> _Textauszug_

---------------

Ist der Freibrief zum Verzehr vielleicht sogar das grösste Versprechen der durchtechnisierten Ernährung?

Singapur ist weltweit das erste Land, dessen oberste Lebensmittelbehörde das Kunstfleisch für den Verzehr freigegeben hat. Verbraucher- und Umweltschützer, Marktanalysten und selbstverständlich auch der Erzeuger sind in seltener Einigkeit der Meinung, dass es sich um einen Meilenstein handelt. «Meine Hoffnung ist, dass dies in den nächsten paar Jahren zu einer Welt führt, in der für den Grossteil des Fleisches kein einziges Tier mehr getötet oder kein einziger Baum gefällt werden muss», so Josh Tetrick, CEO des Herstellers Eat Just.

---------------

> _Bereitgestellte Daten_
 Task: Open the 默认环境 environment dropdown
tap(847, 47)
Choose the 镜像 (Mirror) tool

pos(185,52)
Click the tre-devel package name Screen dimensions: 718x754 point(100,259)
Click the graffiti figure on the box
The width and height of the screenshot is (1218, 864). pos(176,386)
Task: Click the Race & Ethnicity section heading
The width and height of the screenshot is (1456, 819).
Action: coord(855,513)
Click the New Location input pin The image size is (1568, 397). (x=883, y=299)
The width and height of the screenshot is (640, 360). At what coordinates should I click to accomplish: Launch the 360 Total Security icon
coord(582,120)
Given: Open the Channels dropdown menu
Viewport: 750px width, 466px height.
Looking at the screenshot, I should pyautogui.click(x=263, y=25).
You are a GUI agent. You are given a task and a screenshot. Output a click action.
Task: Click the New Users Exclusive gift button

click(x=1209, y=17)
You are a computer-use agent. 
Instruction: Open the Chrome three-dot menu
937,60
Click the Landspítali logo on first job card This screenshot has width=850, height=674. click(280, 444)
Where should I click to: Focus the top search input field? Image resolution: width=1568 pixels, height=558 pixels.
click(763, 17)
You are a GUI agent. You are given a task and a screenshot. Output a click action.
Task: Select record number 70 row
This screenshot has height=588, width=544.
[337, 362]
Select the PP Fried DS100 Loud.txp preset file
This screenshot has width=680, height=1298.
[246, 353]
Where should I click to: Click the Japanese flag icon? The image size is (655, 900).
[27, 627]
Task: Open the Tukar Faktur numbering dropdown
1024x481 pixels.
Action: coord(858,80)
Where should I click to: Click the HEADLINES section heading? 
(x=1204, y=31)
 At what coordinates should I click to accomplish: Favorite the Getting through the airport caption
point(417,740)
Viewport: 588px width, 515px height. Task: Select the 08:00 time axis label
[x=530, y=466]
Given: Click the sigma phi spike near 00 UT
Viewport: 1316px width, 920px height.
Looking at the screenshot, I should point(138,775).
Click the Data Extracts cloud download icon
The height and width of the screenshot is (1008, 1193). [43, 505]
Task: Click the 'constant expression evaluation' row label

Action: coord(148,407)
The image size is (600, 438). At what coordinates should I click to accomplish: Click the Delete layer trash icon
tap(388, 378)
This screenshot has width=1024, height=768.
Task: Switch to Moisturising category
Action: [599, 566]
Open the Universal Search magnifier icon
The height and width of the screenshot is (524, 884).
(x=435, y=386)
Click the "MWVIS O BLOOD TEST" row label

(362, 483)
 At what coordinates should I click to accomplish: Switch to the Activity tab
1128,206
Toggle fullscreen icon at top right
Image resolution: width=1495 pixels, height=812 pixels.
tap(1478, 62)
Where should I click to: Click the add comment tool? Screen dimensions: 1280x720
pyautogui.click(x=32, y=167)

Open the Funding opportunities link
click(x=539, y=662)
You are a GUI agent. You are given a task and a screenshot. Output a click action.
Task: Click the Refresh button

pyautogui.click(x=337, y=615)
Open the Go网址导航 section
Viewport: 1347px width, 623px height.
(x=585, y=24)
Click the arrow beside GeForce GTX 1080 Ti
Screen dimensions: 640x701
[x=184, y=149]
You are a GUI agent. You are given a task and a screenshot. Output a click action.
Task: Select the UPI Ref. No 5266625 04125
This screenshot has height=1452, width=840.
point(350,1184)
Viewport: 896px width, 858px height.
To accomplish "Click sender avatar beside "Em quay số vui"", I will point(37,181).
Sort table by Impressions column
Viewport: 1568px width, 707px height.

---------------

> _Arbeitsanweisung_
Schreiben Sie den Textauszug über die Zulassung von Kunstfleisch in Singapur vollständig und Wort für Wort ab. Die Daten haben mit dem Textauszug nichts zu tun.

> _Ausgabe_
Ist der Freibrief zum Verzehr vielleicht sogar das grösste Versprechen der durchtechnisierten Ernährung?

Singapur ist weltweit das erste Land, dessen oberste Lebensmittelbehörde das Kunstfleisch für den Verzehr freigegeben hat. Verbraucher- und Umweltschützer, Marktanalysten und selbstverständlich auch der Erzeuger sind in seltener Einigkeit der Meinung, dass es sich um einen Meilenstein handelt. «Meine Hoffnung ist, dass dies in den nächsten paar Jahren zu einer Welt führt, in der für den Grossteil des Fleisches kein einziges Tier mehr getötet oder kein einziger Baum gefällt werden muss», so Josh Tetrick, CEO des Herstellers Eat Just.